While Marsh had been a showman, the clown prince, Bowles was something much more intriguing, a star player almost completely without ego, an unselfish team man who quickly established a near-telepathic rapport with Gerry Francis, the QPR and England captain.

He became a key component of QPR’s greatest side, the side of Ireland’s Don Givens, Frank McLintock, Don Masson and David Webb, which came within a hair’s breadth of the 1975-76 league title.

In 1974 he made his international debut against Portugal. It was to be England manager Alf Ramsey’s last match in charge, and between then and 1977 Bowles made only four more appearances for England in spite of his exceptional talent and consistently outstanding performances in the league. His only international goal came against Wales in England’s 2-0 win at Ninian Park in 1974.

He was born just before midnight on Christmas Eve in a prefab in the Manchester district of Collyhurst; his father, a window cleaner, used to say, “If you’d left it another five minutes you could have been Jesus”. In spite of the constant struggle to make ends meet it was a loving family, and Collyhurst proved a rough but stimulating environment that gave Bowles a lifelong relish for the company of spivs and bad lots.

He was educated briefly at a Church of England primary school, then at the local Catholic St Mary’s junior school, where his talent at football was already so far in advance of his team-mates that he was made to play in goal to ensure matches were evenly balanced.

At the age of 11 he moved to New Moston secondary modern school. In October 1962, during the Cuban missile crisis, his head teacher took him to one side and said: “Look, Stanley, if nothing happens I think you’ll make it as a footballer”.

He left school as early as possible for a job in a raincoat factory, working the press, for which he was paid £10 a week. It was so hot, he said, that he thought it was hell come to life. He lasted three weeks, after which he joined his father on the window-cleaning round. But his head teacher’s prophesy was borne out when, at 17, he signed for Manchester City as an apprentice professional and then, two years later, full-time.

He was soon scoring goals. But Bowles, an unassuming, happy-go-lucky character who paradoxically possessed a fiery temper, soon fell out with Malcolm Allison, the first-team coach, and after a series of clashes during the 1969-70 season he was sent on loan to Third Division Bury. After five appearances there he was sacked for breaches of club discipline.

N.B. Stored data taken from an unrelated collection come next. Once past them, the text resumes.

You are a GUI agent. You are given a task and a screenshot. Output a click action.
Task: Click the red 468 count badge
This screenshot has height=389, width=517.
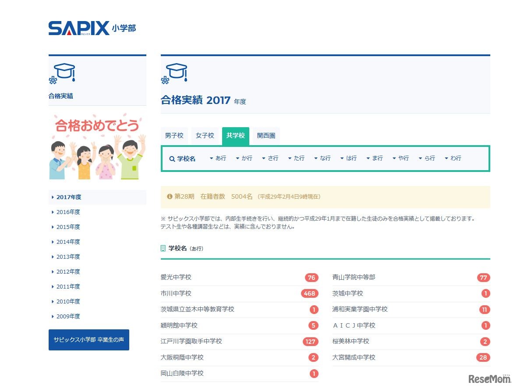[312, 293]
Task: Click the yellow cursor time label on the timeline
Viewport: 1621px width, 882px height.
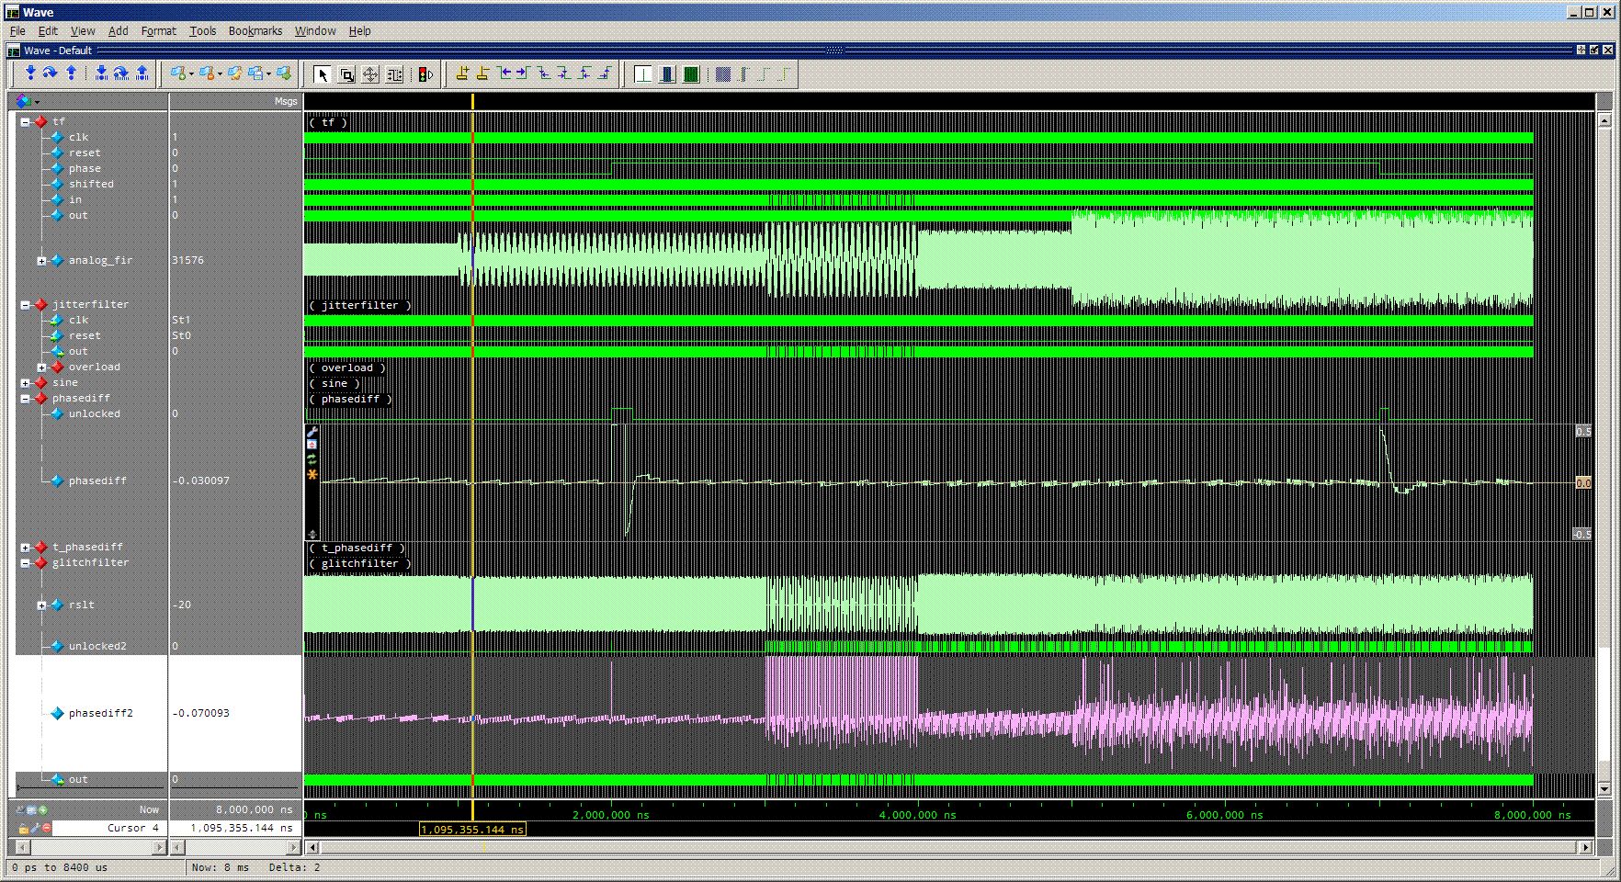Action: 472,830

That same season, Crewe Alexandra, in the Fourth Division, offered him a lifeline. By now on his uppers, he had to borrow the train fare to get there, but it was at Crewe that he recovered his touch and appetite for the game. After 18 goals in 13 months he was winning acclaim as the finest midfielder outside the First Division, and the perpetually cash-strapped Crewe put him on the market. In October 1971 he moved to Carlisle United, then in the Second Division, and within a year he was sold to QPR in September 1972 for £110,000.

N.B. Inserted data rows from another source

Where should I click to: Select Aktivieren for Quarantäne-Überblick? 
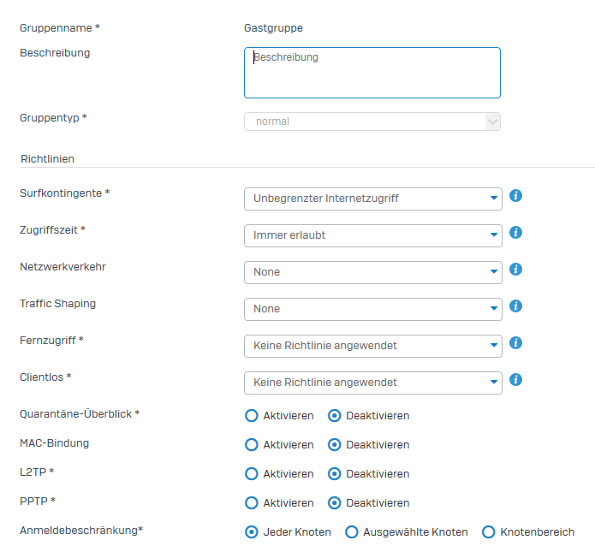[251, 416]
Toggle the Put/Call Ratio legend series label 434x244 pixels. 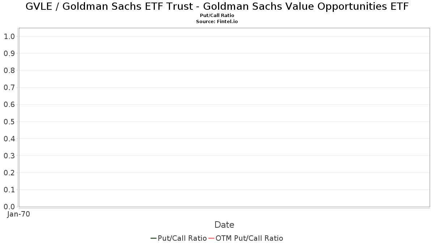[182, 238]
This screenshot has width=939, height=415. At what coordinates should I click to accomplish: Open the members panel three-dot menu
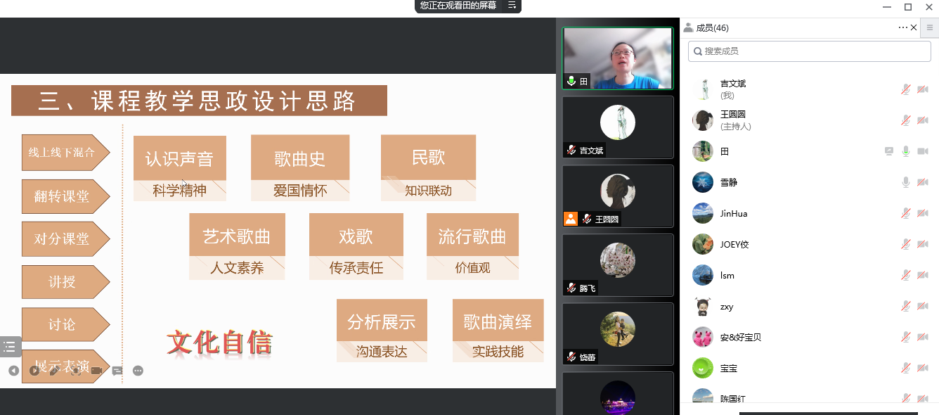coord(902,27)
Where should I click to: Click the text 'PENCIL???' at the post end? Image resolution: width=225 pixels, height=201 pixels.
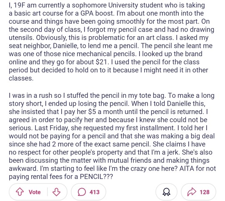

Bowles devoted as much attention to his exploits off the pitch as those on it, but he was more successful at playing football than he was at backing horses and dogs. When he married Ann Kyte in 1968, his father paid for the marriage licence because Bowles had gambled away his £20 a week wages.

Later, Jim Gregory, his long-suffering but indulgent chairman at QPR, constantly had to supply advances on his salary to settle up debts before the bailiffs came to the door. His mother used to tell him that if he ever bought a cemetery, people would stop dying.

In 1979, after seven years at Loftus Road, Bowles left for Brian Clough’s Nottingham Forest after falling out with QPR’s new manager, Tommy Docherty. The move was not a success and one season there was followed by spells at Leyton Orient and then Brentford, before he finally stopped playing in 1984.

In retirement there was media work, including betting columns in the national press.

“People may think of me as a footballer who gambled too much,” he once said. “But I’m a gambling addict who happened to be a good footballer.”

In mid-2015 it was announced that he had been diagnosed with Alzheimer’s disease. In 2022 QPR renamed the Ellerslie Road Stand in his honour.

He is survived by his wife, Diane Bushell, and by his children, Andria, Carl and Tracy, from his first marriage, to Ann.